Although the case was appealed to the Supreme Court of the United States and the judgment rendered by this
court was there reversed, the reversal did not affect in any way or weaken the doctrine in reference to adultery
being the only ground for a divorce. And since the decision was promulgated by this court in that case in
December, 1903, no change or modification of the rule has been announced. It is, therefore, the well settled and
accepted doctrine in this jurisdiction.

But it is argued that to grant support in an independent suit is equivalent to granting divorce or separation, as it
necessitates a determination of the question whether the wife has a good and sufficient cause for living separate
from her husband; and, consequently, if a court lacks power to decree a divorce, as in the instant case, power to
grant a separate maintenance must also be lacking. The weakness of this argument lies in the assumption that
the power to grant support in a separate action is dependent upon a power to grant a divorce. That the one is
not dependent upon the other is apparent from the very nature of the marital obligations of the spouses. The
mere act of marriage creates an obligation on the part of the husband to support his wife. This obligation is
founded not so much on the express or implied terms of the contract of marriage as on the natural and legal duty
of the husband; an obligation, the enforcement of which is of such vital concern to the state itself that the laws
will not permit him to terminate it by his own wrongful acts in driving his wife to seek protection in the parental
home.
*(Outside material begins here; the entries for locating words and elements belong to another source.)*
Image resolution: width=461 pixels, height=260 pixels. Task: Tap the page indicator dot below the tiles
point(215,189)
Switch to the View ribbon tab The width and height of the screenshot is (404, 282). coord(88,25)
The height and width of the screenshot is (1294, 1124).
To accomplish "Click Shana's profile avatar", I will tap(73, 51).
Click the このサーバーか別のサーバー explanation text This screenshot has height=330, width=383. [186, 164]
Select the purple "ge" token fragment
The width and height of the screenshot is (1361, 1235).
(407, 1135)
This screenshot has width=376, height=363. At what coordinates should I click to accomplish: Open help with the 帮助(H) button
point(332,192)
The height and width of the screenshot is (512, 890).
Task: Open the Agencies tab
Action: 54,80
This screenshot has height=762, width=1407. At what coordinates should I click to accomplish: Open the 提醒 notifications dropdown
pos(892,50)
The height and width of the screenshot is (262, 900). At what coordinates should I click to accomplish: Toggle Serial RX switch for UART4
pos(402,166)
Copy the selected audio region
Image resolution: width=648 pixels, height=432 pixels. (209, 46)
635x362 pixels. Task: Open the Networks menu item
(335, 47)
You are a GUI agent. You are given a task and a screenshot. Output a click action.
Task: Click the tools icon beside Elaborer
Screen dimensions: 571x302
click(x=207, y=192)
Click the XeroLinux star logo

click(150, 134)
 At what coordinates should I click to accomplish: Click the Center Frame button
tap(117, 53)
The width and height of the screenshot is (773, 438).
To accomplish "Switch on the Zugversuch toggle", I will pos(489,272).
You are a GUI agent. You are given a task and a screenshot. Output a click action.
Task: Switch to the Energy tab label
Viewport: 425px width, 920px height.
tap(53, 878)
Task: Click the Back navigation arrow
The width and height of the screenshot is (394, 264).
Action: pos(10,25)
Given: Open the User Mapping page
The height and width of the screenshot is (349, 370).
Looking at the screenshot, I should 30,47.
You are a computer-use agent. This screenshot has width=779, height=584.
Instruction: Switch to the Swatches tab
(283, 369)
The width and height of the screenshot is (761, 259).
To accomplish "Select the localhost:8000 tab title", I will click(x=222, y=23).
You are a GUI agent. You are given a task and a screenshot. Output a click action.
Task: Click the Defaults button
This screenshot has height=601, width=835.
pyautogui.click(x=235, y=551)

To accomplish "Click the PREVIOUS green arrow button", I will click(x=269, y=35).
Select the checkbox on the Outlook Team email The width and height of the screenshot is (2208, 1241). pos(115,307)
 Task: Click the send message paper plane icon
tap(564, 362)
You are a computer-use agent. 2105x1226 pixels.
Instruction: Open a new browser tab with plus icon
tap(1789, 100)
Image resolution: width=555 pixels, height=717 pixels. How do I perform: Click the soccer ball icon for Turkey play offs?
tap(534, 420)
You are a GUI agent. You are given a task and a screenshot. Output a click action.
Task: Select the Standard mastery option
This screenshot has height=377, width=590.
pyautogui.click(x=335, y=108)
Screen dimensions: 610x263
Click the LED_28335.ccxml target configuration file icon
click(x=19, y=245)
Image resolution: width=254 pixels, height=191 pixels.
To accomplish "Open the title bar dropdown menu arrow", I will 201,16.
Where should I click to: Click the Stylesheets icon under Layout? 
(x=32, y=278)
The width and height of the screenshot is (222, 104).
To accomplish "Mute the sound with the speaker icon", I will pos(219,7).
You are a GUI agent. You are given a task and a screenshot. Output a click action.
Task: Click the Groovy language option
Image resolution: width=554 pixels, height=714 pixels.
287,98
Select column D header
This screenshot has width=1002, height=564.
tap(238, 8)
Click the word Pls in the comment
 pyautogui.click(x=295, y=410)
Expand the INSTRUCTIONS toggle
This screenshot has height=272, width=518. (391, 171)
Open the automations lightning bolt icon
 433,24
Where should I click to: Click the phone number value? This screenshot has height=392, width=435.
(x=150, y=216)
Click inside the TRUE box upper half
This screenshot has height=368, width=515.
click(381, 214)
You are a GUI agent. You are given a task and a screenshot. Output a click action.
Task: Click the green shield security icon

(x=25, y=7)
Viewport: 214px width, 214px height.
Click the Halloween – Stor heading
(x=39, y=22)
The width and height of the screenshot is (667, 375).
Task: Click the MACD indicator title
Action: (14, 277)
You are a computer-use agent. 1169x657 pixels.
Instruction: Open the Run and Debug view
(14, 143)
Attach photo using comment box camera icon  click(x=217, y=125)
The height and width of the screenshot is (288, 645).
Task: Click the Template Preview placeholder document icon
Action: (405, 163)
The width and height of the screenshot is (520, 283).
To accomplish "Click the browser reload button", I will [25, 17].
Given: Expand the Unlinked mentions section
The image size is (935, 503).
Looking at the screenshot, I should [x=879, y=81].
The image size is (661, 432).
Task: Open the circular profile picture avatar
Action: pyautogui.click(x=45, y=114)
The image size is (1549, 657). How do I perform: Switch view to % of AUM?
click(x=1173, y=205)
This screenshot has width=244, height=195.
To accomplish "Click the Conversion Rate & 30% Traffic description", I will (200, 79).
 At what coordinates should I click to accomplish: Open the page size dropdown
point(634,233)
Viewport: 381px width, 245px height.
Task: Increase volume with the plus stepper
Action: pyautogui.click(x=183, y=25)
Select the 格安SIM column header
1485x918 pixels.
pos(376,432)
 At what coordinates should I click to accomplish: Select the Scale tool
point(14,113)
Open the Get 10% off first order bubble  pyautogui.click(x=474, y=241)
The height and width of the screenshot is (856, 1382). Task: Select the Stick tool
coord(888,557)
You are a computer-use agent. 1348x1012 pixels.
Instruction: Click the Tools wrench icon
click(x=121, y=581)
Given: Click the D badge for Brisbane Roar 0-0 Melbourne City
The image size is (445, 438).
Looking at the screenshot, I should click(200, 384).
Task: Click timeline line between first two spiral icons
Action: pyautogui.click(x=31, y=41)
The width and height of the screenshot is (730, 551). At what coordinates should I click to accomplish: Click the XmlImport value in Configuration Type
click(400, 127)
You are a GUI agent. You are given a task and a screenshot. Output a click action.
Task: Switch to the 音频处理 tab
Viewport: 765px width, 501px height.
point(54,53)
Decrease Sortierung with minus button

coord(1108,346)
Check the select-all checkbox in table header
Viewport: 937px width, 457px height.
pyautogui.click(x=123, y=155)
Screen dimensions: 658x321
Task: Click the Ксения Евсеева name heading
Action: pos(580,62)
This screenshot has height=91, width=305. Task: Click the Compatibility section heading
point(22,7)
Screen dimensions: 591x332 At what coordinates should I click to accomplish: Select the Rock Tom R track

A judgment for separate maintenance is not due and payable either as damages or as a penalty; nor is it
a debt in the strict legal sense of the term, but rather a judgment calling for the performance of a duty made
specific by the mandate of the sovereign. This is done from necessity and with a view to preserve the public
peace and the purity of the wife; as where the husband makes so base demands upon his wife and indulges in
the habit of assaulting her. The pro tanto separation resulting from a decree for separate support is not an
impeachment of that public policy by which marriage is regarded as so sacred and inviolable in its nature; it is
merely a stronger policy overruling a weaker one; and except in so far only as such separation is tolerated as a
means of preserving the public peace and morals may be considered, it does not in any respect whatever impair
the marriage contract or for any purpose place the wife in the situation of a feme sole.

The foregoing are the grounds upon which our short opinion and order for judgment, heretofore filed in this case,
rest.

Torres, Johnson and Carson, JJ., concur.


Separate Opinions

MORELAND, J., concurring:

I based my vote in this case upon the ground that a husband cannot, by his own wrongful acts, relieve himself
from the duty to support his wife imposed by law; and where a husband, by wrongful, illegal, and unbearable
conduct, drives his wife from the domicile fixed by him, he cannot take advantage of her departure to abrogate
the law applicable to the marital relation and repudiate his duties thereunder. In law and for all purposes within
its purview, the wife still remains an inmate of the conjugal domicile; for I regard it as a principle of law
universally recognized that where a person by his wrongful and illegal acts creates a condition which under
ordinary circumstances would produce the loss of rights or status pertaining to another, the law will, whenever
necessary to protect fully the rights or status of the person affected by such acts, regard the condition by such
acts created as not existing and will recur to and act upon the original situation of the parties to determine their
relative rights or the status of the person adversely affected.

I do not believe, therefore, that the case is properly conceived by defendant, when the consideration thereof
proceeds solely on the theory that the wife is outside the domicile fixed by the husband. Under the facts alleged
in the complainant the wife is legally still within the conjugal domicile.